Turkey still holds elections—but they’re no longer free or fair in any meaningful way.

India: Majoritarian Nationalism and Institutional Erosion

India, the world’s largest democracy, has seen democratic backsliding under Prime Minister Narendra Modi and the BJP. Unlike the other two, India remains more pluralistic—but the warning signs are mounting.

Modi’s government has:

  • Used religious nationalism to target minorities, particularly Muslims

  • Pressured media and journalists, including through arrests and tax raids

  • Weakened the independence of courts and electoral bodies

  • Silenced dissent using sedition and anti-terrorism laws

  • Created a chilling effect where open criticism of the government can lead to harassment, job loss, or imprisonment

The danger in India isn’t a dictatorship tomorrow—it’s the normalization of authoritarian tactics.

Why These Cases Matter

None of these countries became authoritarian overnight.
All of them held elections. All of them had constitutions.
And in each case, democracy was eroded step by step—through legal means, aided by fear, distraction, and public fatigue.

These examples matter because they show how democracy dies with a legal pad, not a gun.And they offer a chilling preview of what can happen when institutions are too weak—or too captured—to resist.

The Authoritarian International: CPAC and the New Global Right

These aren’t isolated cases. What we’re seeing isn’t just a coincidence—it’s a shared strategy.

Over the last few years, global right-wing movements have begun to collaborate openly, and CPAC—the Conservative Political Action Conference—has become their meeting ground. Originally a U.S. political event, CPAC has expanded internationally, hosting gatherings in Hungary, Brazil, Mexico, Japan, and elsewhere, inviting authoritarian-aligned leaders to share their vision.

  • Viktor Orbán has been featured as a keynote speaker at CPAC, where he laid out his model of “illiberal democracy” and called for international cooperation among nationalists.
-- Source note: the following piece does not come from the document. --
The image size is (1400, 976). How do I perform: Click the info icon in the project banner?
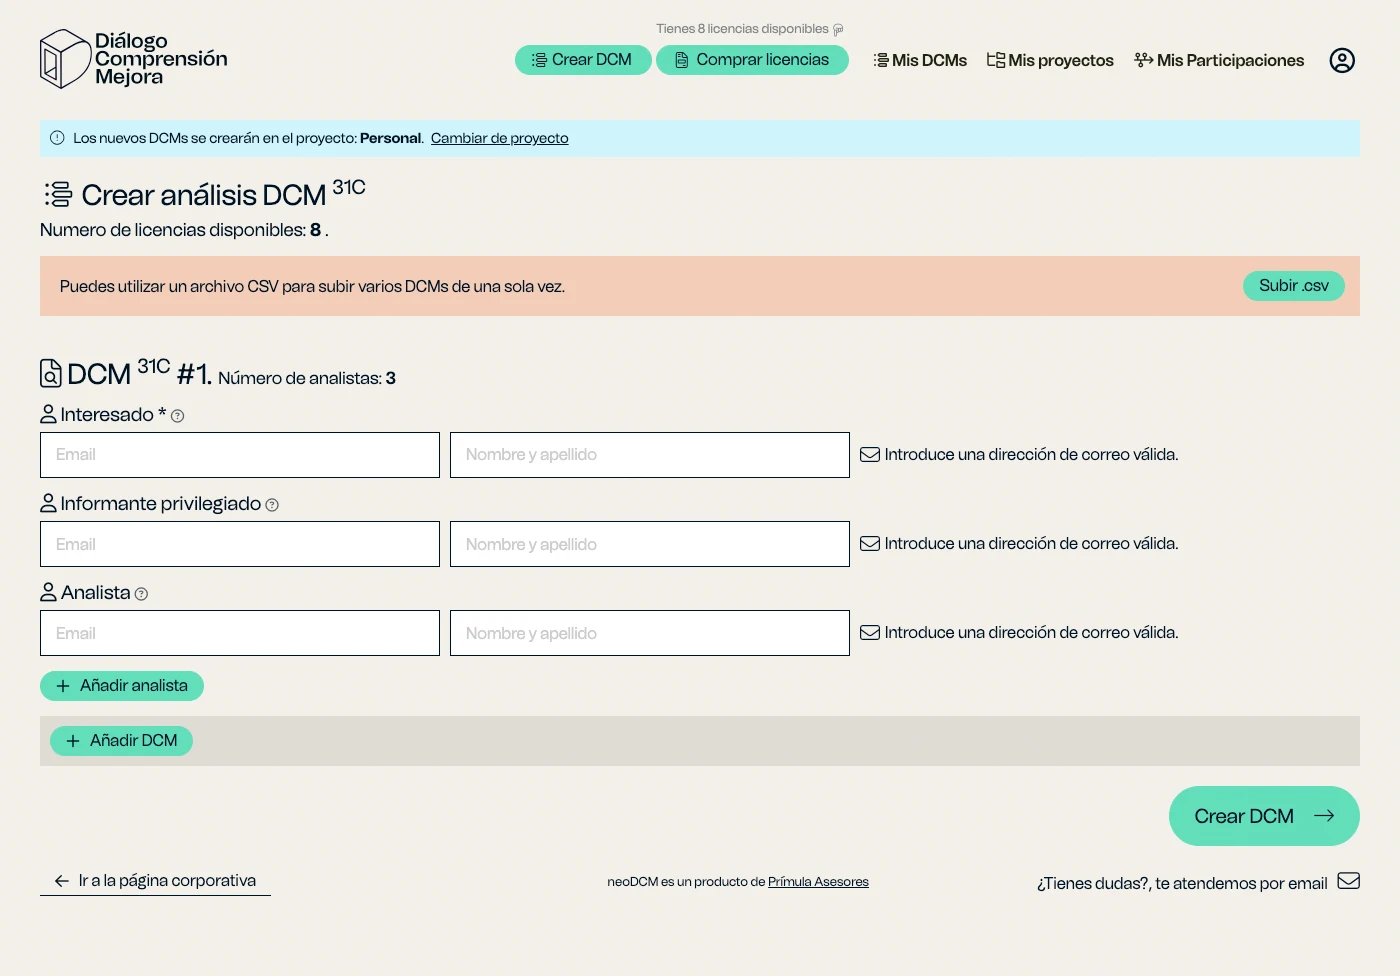point(59,138)
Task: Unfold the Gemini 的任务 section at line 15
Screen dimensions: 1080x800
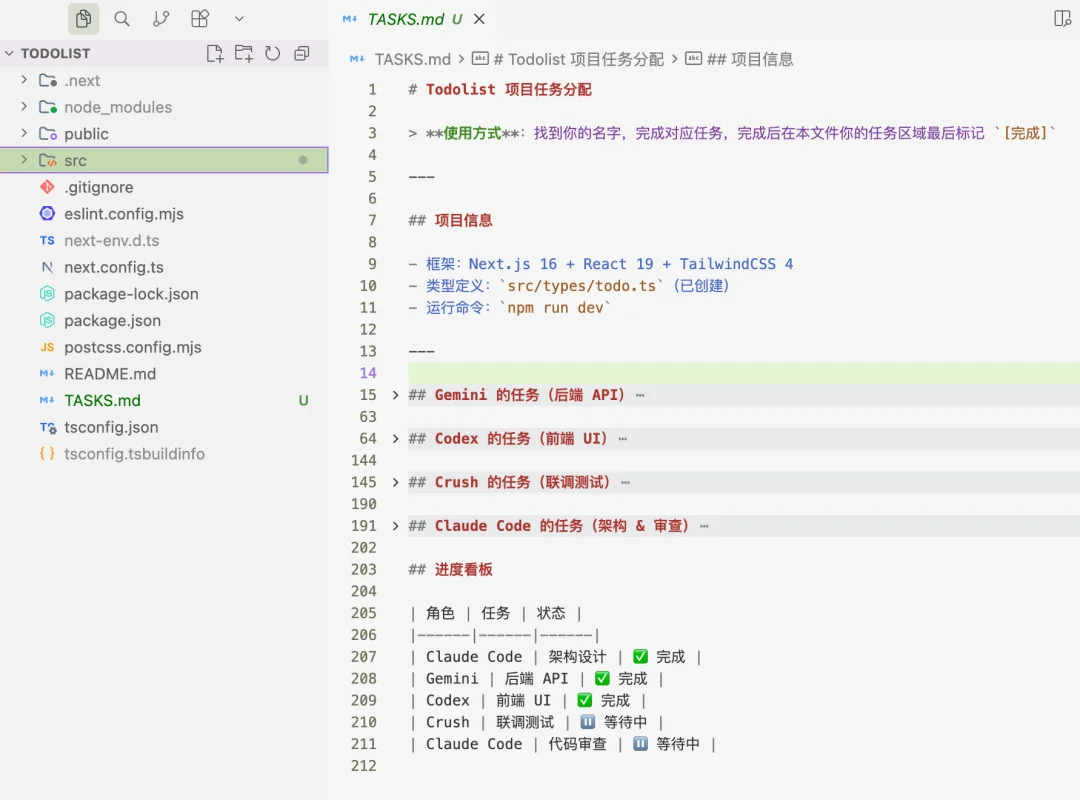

In his speech, Orbán stated: “We must take back the institutions in Washington and Brussels. We must find friends and allies in one another and coordinate the movement of our troops.” 

  • Brazil’s Jair Bolsonaro, who sought to overturn his own election loss, has appeared at CPAC and continues to enjoy MAGA support.

  • American conservatives, including GOP lawmakers and MAGA-aligned figures, have praised these leaders, echoed their talking points, and adopted their tactics—on immigration, press suppression, election integrity rhetoric, and more.

CPAC is no longer just a place to talk about tax cuts and gun rights—it’s become a hub for authoritarian ideologues to share tools, language, and strategy.

The MAGA movement isn’t just mimicking these regimes—it’s learning from them.
And in many cases, it’s helping export the model right back out to the world.

Coming Up: The Playbook Comes to America

Tomorrow, we’ll turn the lens back home.
The United States may have stronger institutions than Hungary or Turkey—but the same tactics are already being used here. And the guardrails are weaker than many Americans think.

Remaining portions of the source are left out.